The FuturICT flagship project will align the research of hundreds of the best scientists in Europe through a 10 year, 1 billion euro research programme to develop new methods which integrate different scientific models, data and concepts. To build capacity, regional support will be developed alongside educational programmes for young researchers.

FuturICT will build a sophisticated framework for simulation, visualisation and participation, called the FuturICT Platform. A suite of models forming the Living Earth Simulator will power Observatories, to detect and mitigate crises plus identify opportunities in specific areas.

The Planetary Nervous System

The Planetary Nervous System can be imagined as a global sensor network, where ‘sensors’ include anything able to provide static and dynamic data about socio-economic, environmental or technological systems which measure or sense the state and interactions of the components that make up our world. Such an infrastructure will enable real-time data mining – reality mining – using data from online surveys, web and lab experiments and the semantic web to provide aggregate information. FuturICT will closely collaborate with Sandy Pentland’s team at MIT’s Media Lab, to connect the sensors in today’s smartphones (which comprise accelerometers, microphones, video functions, compasses, GPS, and more). One goal is to create better compasses than the gross national product (GDP), considering social, environmental and health factors. To encourage users to contribute data voluntarily, incentives and micropayment systems must be devised with privacy-respecting capabilities built into the data-mining, giving people control over their own data. This will facilitate collective and self-awareness of the implications of human decisions and actions. Two illustrative examples for smart-phone-based collective sensing applications are the open streetmap project and a collective earthquake sensing and warning concept.

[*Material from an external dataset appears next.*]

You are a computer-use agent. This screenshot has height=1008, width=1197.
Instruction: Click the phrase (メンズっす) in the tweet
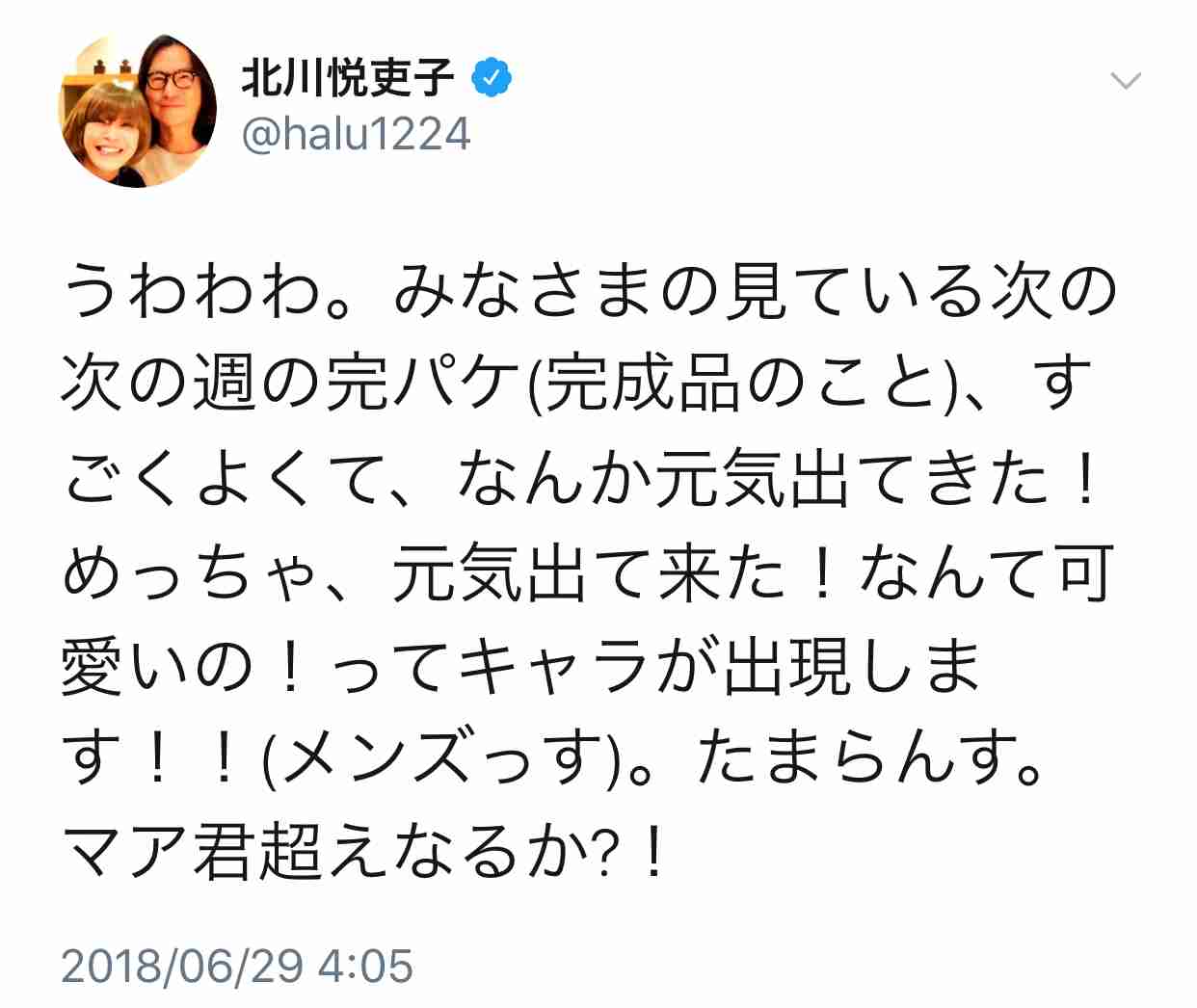[x=440, y=759]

The Living Earth Simulator

The Living Earth Simulator will enable the exploration of future scenarios at different degrees of detail, integrating heterogeneous data and models and employing a variety of theoretical and modelling perspectives, such as sophisticated agent-based simulations, multi-level mathematical models, and new empirical and experimental approaches. Ideas from complexity science will be compared with graph theoretic approaches and other techniques based on concepts from statistical physics. Exploration will be supported via a ‘World of Modelling’ – an open software platform, comparable to an app-store, to which scientists and developers can upload theoretically informed and empirically validated modelling components that map parts of our real world. This will require the development of interactive, decentralised, scalable computing infrastructures, coupled with access to huge amounts of data. Large-scale simulations and hybrid modelling approaches will require supercomputing capabilities that will be delivered by several of Europe’s leading supercomputing centres.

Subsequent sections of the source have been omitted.